#### Brief
Copy the items from the line containing "This screenshot has height=904, width=1199." to the line containing "[x=237, y=158]" exactly, keeping each line as it appears.
^^^^^^^^^^^^^^^^
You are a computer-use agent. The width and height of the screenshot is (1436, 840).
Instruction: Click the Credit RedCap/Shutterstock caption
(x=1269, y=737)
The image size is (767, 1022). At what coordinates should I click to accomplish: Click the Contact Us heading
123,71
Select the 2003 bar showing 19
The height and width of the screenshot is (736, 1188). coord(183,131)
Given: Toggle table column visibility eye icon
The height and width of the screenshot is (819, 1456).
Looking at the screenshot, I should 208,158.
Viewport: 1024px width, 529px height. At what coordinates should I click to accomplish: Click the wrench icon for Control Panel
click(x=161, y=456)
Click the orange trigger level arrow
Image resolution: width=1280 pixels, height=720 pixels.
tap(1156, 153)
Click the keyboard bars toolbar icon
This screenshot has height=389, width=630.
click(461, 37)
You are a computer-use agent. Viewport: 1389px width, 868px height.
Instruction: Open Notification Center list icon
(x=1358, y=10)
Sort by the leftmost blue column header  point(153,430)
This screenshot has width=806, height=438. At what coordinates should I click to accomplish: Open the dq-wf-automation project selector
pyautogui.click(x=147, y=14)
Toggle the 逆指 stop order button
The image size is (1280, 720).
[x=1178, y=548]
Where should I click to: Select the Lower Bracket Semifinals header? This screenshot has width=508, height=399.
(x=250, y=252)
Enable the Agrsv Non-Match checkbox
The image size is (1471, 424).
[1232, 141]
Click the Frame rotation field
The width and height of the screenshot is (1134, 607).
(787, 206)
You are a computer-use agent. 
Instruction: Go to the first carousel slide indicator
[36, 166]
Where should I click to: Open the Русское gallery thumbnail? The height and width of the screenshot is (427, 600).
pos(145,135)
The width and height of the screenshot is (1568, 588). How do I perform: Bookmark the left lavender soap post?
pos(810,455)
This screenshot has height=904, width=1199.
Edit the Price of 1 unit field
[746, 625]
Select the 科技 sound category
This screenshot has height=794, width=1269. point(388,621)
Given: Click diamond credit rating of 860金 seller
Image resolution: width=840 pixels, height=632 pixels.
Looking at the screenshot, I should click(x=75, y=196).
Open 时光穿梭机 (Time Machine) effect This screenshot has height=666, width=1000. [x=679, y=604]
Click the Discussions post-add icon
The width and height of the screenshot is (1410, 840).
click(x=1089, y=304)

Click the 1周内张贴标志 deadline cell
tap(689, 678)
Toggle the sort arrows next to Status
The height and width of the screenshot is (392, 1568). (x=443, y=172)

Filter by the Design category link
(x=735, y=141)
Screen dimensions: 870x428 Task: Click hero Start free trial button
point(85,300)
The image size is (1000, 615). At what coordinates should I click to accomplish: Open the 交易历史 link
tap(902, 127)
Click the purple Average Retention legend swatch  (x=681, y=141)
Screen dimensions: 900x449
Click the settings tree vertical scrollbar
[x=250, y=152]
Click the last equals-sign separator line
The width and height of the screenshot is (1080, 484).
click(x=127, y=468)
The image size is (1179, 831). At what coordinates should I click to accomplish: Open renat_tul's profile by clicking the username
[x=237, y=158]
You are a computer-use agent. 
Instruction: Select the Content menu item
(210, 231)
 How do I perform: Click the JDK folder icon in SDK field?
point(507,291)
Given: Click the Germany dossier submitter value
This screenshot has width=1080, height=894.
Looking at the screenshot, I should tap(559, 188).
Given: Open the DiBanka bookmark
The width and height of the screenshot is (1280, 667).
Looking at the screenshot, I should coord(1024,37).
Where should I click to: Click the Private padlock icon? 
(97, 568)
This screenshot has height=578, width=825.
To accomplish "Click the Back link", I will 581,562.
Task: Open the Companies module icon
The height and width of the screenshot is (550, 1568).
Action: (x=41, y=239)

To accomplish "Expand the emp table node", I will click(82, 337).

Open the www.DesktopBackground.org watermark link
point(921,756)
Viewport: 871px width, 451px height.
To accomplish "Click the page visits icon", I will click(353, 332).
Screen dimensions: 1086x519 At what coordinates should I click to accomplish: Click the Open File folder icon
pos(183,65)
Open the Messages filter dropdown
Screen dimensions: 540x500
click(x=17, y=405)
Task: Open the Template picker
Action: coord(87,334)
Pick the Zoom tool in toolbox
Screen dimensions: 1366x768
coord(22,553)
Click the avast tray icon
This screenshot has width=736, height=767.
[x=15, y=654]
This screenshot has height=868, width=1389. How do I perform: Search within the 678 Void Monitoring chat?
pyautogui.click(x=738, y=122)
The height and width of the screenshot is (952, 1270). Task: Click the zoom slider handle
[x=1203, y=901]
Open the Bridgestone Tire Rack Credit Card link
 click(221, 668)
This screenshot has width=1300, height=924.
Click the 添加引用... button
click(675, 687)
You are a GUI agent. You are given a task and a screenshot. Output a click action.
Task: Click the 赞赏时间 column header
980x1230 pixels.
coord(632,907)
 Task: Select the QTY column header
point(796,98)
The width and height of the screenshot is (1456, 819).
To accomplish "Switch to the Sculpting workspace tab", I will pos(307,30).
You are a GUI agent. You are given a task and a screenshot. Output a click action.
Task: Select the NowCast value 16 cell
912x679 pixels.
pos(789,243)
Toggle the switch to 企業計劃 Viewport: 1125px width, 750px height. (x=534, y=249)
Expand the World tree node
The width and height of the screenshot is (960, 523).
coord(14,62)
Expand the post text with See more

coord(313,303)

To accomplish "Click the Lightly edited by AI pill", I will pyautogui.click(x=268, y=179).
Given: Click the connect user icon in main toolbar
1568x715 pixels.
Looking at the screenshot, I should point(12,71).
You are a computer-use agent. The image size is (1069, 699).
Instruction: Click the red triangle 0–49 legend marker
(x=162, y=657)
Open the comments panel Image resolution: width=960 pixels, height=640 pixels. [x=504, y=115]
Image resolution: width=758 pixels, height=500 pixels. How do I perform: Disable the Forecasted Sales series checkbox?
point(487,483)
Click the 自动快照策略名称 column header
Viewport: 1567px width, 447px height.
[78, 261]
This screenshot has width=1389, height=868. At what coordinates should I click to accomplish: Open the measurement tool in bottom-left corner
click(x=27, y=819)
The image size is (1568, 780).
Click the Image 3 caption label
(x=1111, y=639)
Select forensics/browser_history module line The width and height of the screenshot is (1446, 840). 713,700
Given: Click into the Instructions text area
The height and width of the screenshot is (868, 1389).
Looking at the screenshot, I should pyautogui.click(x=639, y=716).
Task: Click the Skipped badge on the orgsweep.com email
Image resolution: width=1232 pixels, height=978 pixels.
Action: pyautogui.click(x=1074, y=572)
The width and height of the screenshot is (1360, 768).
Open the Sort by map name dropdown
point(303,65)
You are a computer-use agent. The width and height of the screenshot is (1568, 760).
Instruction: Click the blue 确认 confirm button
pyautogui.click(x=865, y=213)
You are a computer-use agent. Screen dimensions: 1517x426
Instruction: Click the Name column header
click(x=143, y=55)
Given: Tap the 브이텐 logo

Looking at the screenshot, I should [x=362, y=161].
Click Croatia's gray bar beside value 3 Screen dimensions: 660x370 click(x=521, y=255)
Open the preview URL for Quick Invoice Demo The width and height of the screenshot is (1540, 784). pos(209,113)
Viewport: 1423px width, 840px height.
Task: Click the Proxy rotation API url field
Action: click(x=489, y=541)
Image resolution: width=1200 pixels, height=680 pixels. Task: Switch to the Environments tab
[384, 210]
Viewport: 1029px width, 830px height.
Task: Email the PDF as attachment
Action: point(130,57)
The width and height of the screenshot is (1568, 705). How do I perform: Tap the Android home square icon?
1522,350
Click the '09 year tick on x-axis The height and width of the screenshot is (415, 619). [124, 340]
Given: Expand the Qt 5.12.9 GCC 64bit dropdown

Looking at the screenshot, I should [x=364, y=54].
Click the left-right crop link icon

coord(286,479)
^^^^^^^^^^^^^^^^
#### Answer to the problem
This screenshot has height=904, width=1199.
Edit the Price of 1 unit field
[746, 625]
Select the 科技 sound category
This screenshot has height=794, width=1269. point(388,621)
Given: Click diamond credit rating of 860金 seller
Image resolution: width=840 pixels, height=632 pixels.
Looking at the screenshot, I should click(x=75, y=196).
Open 时光穿梭机 (Time Machine) effect This screenshot has height=666, width=1000. [x=679, y=604]
Click the Discussions post-add icon
The width and height of the screenshot is (1410, 840).
click(x=1089, y=304)

Click the 1周内张贴标志 deadline cell
tap(689, 678)
Toggle the sort arrows next to Status
The height and width of the screenshot is (392, 1568). (x=443, y=172)

Filter by the Design category link
(x=735, y=141)
Screen dimensions: 870x428 Task: Click hero Start free trial button
point(85,300)
The image size is (1000, 615). At what coordinates should I click to accomplish: Open the 交易历史 link
tap(902, 127)
Click the purple Average Retention legend swatch  (x=681, y=141)
Screen dimensions: 900x449
Click the settings tree vertical scrollbar
[x=250, y=152]
Click the last equals-sign separator line
The width and height of the screenshot is (1080, 484).
click(x=127, y=468)
The image size is (1179, 831). At what coordinates should I click to accomplish: Open renat_tul's profile by clicking the username
[x=237, y=158]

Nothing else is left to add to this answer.